You might wonder why the Power Five does not secede from the NCAA. It is simple. A secession will not happen because athletics programs enjoy tax-exempt status under the NCAA’s umbrella. Those programs do not want to start paying taxes.
In support of the Power Five’s power play, many fans contend it is a good move because the NCAA is a poorly run, flawed organization – which in many ways it is. Yet, in leveling criticism at the NCAA, many tend to forget that the governing body of intercollegiate athletics is not comprised of a few men in Indianapolis who make decisions that affect the member institutions.
Those 351 members are the NCAA. They make the rules. They determine, in very general terms, what is best for all athletics programs. Naturally, all members are not going to be happy nor satisfied with what is deemed best for the majority.
The Power Five’s unhappiness began with conference re-alignments and a committee’s recommendation two years ago that all programs should be permitted to pay stipends to football and men’s basketball athletes. When that recommendation made it to the NCAA member programs, it was rejected.
The majority of programs recognized that they could not afford to pay athletes, since most NCAA athletics departments operate at an annual deficit anyway. Further restricting programs was Title IX, the federal law that rightly demands equality for both sexes in athletics. In other words, if a program pays football players, it also must pay an equal number of women athletes.
That is when the Power Five decided it wanted its own rules. The paying of athletes was a jumping off point for those 65 member programs. Do not be fooled. This is about the Power Five wanting to monopolize the enormous TV revenue stream that is running through college football.

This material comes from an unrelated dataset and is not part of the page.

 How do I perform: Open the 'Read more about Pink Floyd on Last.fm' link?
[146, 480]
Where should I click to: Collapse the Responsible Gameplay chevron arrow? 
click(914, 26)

“The 65 member institutions are committed to meeting the needs of student-athletes based on increased resources, and the desire to provide student-athletes with enhanced benefits such as full cost of attendance, lifelong learning and additional health and nutritional benefit,” read a copy of a proposal by the Power Five conferences that was endorsed by the NCAA Division I board of directors.
It used to be that college presidents were members of this board to ensure that the academic missions of their institutions were not compromised by athletics department desires. Not anymore.
Now, it seems that college presidents have become more fans than administrators. If you do not believe that, then you were not listening when the recent SEC meetings concluded and nearly every college president repeated verbatim what the league commissioner said of the Power Five needs moving forward.
Most of what the Power Five conferences want for the athletes can be obtained without breaking away from the current NCAA structure, including a small stipend to athletes by increasing the full cost of attendance for all.
The problem with the Power Five proposal is that even with its own set of rules to abide by, those programs still will have to deal with Title IX. They also run into the possibility of athletes no longer qualifying for Pell Grant money if the full cost of attendance is increased.
That is why I do not believe the Power Five power play is about increasing benefits for athletes. No, this really is about greed, and allowing the TV money grab to be restricted to those 65 member programs.
As a result, NCAA member programs should say good riddance to the Power Five conferences. Let them secede from the NCAA. Maybe the South will win this time around.